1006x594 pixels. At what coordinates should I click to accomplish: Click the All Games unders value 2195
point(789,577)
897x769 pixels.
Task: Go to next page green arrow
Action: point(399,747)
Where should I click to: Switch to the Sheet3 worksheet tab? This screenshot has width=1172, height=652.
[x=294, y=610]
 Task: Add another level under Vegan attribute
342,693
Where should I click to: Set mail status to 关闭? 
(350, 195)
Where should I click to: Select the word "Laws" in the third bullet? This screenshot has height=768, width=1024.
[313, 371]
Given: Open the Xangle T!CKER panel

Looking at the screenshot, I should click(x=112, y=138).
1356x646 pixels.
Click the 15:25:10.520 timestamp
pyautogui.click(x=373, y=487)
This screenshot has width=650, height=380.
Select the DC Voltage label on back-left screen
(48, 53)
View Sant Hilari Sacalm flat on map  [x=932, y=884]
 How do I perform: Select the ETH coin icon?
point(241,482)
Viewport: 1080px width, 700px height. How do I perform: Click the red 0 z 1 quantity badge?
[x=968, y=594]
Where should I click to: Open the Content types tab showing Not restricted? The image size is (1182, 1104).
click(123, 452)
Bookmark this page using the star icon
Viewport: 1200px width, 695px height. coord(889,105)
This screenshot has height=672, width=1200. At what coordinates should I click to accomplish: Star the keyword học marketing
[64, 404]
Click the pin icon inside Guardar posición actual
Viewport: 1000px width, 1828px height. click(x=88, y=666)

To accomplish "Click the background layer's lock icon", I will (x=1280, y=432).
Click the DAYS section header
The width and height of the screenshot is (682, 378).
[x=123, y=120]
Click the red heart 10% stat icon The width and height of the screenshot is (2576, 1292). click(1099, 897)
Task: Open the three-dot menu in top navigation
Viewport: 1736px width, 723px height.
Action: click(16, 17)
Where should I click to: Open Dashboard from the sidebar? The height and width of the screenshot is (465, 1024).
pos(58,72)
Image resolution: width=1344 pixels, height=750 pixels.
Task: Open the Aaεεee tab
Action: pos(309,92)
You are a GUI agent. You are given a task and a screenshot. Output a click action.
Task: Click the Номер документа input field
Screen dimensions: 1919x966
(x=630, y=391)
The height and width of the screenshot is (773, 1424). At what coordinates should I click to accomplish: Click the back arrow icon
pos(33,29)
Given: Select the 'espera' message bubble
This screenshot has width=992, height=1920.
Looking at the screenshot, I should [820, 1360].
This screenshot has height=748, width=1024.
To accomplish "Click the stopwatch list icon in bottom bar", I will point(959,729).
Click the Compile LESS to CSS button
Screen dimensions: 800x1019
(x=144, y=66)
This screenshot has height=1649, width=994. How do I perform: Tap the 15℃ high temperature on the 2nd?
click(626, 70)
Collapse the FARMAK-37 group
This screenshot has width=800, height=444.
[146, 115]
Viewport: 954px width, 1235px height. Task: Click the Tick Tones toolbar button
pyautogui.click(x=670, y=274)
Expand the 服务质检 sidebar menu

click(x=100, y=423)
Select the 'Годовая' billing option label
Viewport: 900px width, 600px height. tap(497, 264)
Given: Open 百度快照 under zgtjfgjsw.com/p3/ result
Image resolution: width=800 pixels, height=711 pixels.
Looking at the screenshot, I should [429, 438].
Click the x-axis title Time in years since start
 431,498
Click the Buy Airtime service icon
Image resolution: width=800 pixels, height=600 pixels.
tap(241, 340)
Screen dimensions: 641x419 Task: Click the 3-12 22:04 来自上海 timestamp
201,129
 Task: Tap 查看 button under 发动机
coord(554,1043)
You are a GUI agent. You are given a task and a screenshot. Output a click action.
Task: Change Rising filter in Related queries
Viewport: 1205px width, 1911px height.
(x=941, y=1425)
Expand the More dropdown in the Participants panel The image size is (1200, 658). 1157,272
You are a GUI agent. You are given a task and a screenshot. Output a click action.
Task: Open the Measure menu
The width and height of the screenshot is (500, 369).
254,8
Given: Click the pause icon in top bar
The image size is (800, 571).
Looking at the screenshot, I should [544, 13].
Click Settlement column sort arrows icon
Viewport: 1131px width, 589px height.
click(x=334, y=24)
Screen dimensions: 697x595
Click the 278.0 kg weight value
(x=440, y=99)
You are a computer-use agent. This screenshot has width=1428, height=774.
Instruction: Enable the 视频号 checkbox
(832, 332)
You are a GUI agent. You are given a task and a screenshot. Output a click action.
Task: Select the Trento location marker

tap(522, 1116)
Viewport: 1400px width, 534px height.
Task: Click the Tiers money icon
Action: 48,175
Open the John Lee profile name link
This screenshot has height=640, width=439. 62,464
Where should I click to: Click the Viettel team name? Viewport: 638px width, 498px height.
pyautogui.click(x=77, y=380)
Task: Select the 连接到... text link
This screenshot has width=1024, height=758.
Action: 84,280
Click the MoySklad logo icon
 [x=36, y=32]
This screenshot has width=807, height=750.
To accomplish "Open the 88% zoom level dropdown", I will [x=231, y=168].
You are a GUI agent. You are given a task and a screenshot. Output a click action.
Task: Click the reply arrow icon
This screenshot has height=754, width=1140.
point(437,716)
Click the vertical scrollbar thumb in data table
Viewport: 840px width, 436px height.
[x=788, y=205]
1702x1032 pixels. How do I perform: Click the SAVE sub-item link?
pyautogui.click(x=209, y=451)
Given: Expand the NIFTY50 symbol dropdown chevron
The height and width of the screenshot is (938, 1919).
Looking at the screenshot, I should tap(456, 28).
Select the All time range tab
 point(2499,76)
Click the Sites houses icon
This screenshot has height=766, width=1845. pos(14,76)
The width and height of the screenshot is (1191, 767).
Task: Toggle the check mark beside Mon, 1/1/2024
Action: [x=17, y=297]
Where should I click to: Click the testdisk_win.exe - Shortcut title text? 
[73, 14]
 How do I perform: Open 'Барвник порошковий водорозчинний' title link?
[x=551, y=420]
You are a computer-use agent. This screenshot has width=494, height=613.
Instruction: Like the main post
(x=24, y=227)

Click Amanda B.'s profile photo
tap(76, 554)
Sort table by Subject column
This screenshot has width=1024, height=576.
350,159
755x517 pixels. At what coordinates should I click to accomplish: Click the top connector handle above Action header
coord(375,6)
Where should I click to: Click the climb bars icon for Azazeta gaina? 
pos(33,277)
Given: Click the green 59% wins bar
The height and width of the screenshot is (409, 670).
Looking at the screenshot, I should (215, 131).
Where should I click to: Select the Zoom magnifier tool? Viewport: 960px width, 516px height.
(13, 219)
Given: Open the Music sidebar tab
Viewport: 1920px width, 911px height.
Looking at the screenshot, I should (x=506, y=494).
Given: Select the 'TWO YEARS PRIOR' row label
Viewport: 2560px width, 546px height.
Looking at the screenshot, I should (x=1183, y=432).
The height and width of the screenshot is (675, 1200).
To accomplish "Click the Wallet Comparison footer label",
◇ ◇ ◇
▸ PROBLEM TO WORK ON
Give the data again. Keep every line identical.

▸ TASK RESPONSE
1006x594 pixels. At what coordinates should I click to accomplish: Click the All Games unders value 2195
point(789,577)
897x769 pixels.
Task: Go to next page green arrow
Action: point(399,747)
Where should I click to: Switch to the Sheet3 worksheet tab? This screenshot has width=1172, height=652.
[x=294, y=610]
 Task: Add another level under Vegan attribute
342,693
Where should I click to: Set mail status to 关闭? 
(350, 195)
Where should I click to: Select the word "Laws" in the third bullet? This screenshot has height=768, width=1024.
[313, 371]
Given: Open the Xangle T!CKER panel

Looking at the screenshot, I should click(x=112, y=138).
1356x646 pixels.
Click the 15:25:10.520 timestamp
pyautogui.click(x=373, y=487)
This screenshot has width=650, height=380.
Select the DC Voltage label on back-left screen
(48, 53)
View Sant Hilari Sacalm flat on map  [x=932, y=884]
 How do I perform: Select the ETH coin icon?
point(241,482)
Viewport: 1080px width, 700px height. How do I perform: Click the red 0 z 1 quantity badge?
[x=968, y=594]
Where should I click to: Open the Content types tab showing Not restricted? The image size is (1182, 1104).
click(123, 452)
Bookmark this page using the star icon
Viewport: 1200px width, 695px height. coord(889,105)
This screenshot has height=672, width=1200. At what coordinates should I click to accomplish: Star the keyword học marketing
[64, 404]
Click the pin icon inside Guardar posición actual
Viewport: 1000px width, 1828px height. click(x=88, y=666)

To accomplish "Click the background layer's lock icon", I will (x=1280, y=432).
Click the DAYS section header
The width and height of the screenshot is (682, 378).
[x=123, y=120]
Click the red heart 10% stat icon The width and height of the screenshot is (2576, 1292). click(1099, 897)
Task: Open the three-dot menu in top navigation
Viewport: 1736px width, 723px height.
Action: click(16, 17)
Where should I click to: Open Dashboard from the sidebar? The height and width of the screenshot is (465, 1024).
pos(58,72)
Image resolution: width=1344 pixels, height=750 pixels.
Task: Open the Aaεεee tab
Action: pos(309,92)
You are a GUI agent. You are given a task and a screenshot. Output a click action.
Task: Click the Номер документа input field
Screen dimensions: 1919x966
(x=630, y=391)
The height and width of the screenshot is (773, 1424). At what coordinates should I click to accomplish: Click the back arrow icon
pos(33,29)
Given: Select the 'espera' message bubble
This screenshot has width=992, height=1920.
Looking at the screenshot, I should [820, 1360].
This screenshot has height=748, width=1024.
To accomplish "Click the stopwatch list icon in bottom bar", I will point(959,729).
Click the Compile LESS to CSS button
Screen dimensions: 800x1019
(x=144, y=66)
This screenshot has height=1649, width=994. How do I perform: Tap the 15℃ high temperature on the 2nd?
click(626, 70)
Collapse the FARMAK-37 group
This screenshot has width=800, height=444.
[146, 115]
Viewport: 954px width, 1235px height. Task: Click the Tick Tones toolbar button
pyautogui.click(x=670, y=274)
Expand the 服务质检 sidebar menu

click(x=100, y=423)
Select the 'Годовая' billing option label
Viewport: 900px width, 600px height. tap(497, 264)
Given: Open 百度快照 under zgtjfgjsw.com/p3/ result
Image resolution: width=800 pixels, height=711 pixels.
Looking at the screenshot, I should [429, 438].
Click the x-axis title Time in years since start
 431,498
Click the Buy Airtime service icon
Image resolution: width=800 pixels, height=600 pixels.
tap(241, 340)
Screen dimensions: 641x419 Task: Click the 3-12 22:04 来自上海 timestamp
201,129
 Task: Tap 查看 button under 发动机
coord(554,1043)
You are a GUI agent. You are given a task and a screenshot. Output a click action.
Task: Change Rising filter in Related queries
Viewport: 1205px width, 1911px height.
(x=941, y=1425)
Expand the More dropdown in the Participants panel The image size is (1200, 658). 1157,272
You are a GUI agent. You are given a task and a screenshot. Output a click action.
Task: Open the Measure menu
The width and height of the screenshot is (500, 369).
254,8
Given: Click the pause icon in top bar
The image size is (800, 571).
Looking at the screenshot, I should [544, 13].
Click Settlement column sort arrows icon
Viewport: 1131px width, 589px height.
click(x=334, y=24)
Screen dimensions: 697x595
Click the 278.0 kg weight value
(x=440, y=99)
You are a computer-use agent. This screenshot has width=1428, height=774.
Instruction: Enable the 视频号 checkbox
(832, 332)
You are a GUI agent. You are given a task and a screenshot. Output a click action.
Task: Select the Trento location marker

tap(522, 1116)
Viewport: 1400px width, 534px height.
Task: Click the Tiers money icon
Action: 48,175
Open the John Lee profile name link
This screenshot has height=640, width=439. 62,464
Where should I click to: Click the Viettel team name? Viewport: 638px width, 498px height.
pyautogui.click(x=77, y=380)
Task: Select the 连接到... text link
This screenshot has width=1024, height=758.
Action: 84,280
Click the MoySklad logo icon
 [x=36, y=32]
This screenshot has width=807, height=750.
To accomplish "Open the 88% zoom level dropdown", I will [x=231, y=168].
You are a GUI agent. You are given a task and a screenshot. Output a click action.
Task: Click the reply arrow icon
This screenshot has height=754, width=1140.
point(437,716)
Click the vertical scrollbar thumb in data table
Viewport: 840px width, 436px height.
[x=788, y=205]
1702x1032 pixels. How do I perform: Click the SAVE sub-item link?
pyautogui.click(x=209, y=451)
Given: Expand the NIFTY50 symbol dropdown chevron
The height and width of the screenshot is (938, 1919).
Looking at the screenshot, I should tap(456, 28).
Select the All time range tab
 point(2499,76)
Click the Sites houses icon
This screenshot has height=766, width=1845. pos(14,76)
The width and height of the screenshot is (1191, 767).
Task: Toggle the check mark beside Mon, 1/1/2024
Action: [x=17, y=297]
Where should I click to: Click the testdisk_win.exe - Shortcut title text? 
[73, 14]
 How do I perform: Open 'Барвник порошковий водорозчинний' title link?
[x=551, y=420]
You are a computer-use agent. This screenshot has width=494, height=613.
Instruction: Like the main post
(x=24, y=227)

Click Amanda B.'s profile photo
tap(76, 554)
Sort table by Subject column
This screenshot has width=1024, height=576.
350,159
755x517 pixels. At what coordinates should I click to accomplish: Click the top connector handle above Action header
coord(375,6)
Where should I click to: Click the climb bars icon for Azazeta gaina? 
pos(33,277)
Given: Click the green 59% wins bar
The height and width of the screenshot is (409, 670).
Looking at the screenshot, I should (215, 131).
Where should I click to: Select the Zoom magnifier tool? Viewport: 960px width, 516px height.
(13, 219)
Given: Open the Music sidebar tab
Viewport: 1920px width, 911px height.
Looking at the screenshot, I should (x=506, y=494).
Given: Select the 'TWO YEARS PRIOR' row label
Viewport: 2560px width, 546px height.
Looking at the screenshot, I should (x=1183, y=432).
The height and width of the screenshot is (675, 1200).
To accomplish "Click the Wallet Comparison footer label",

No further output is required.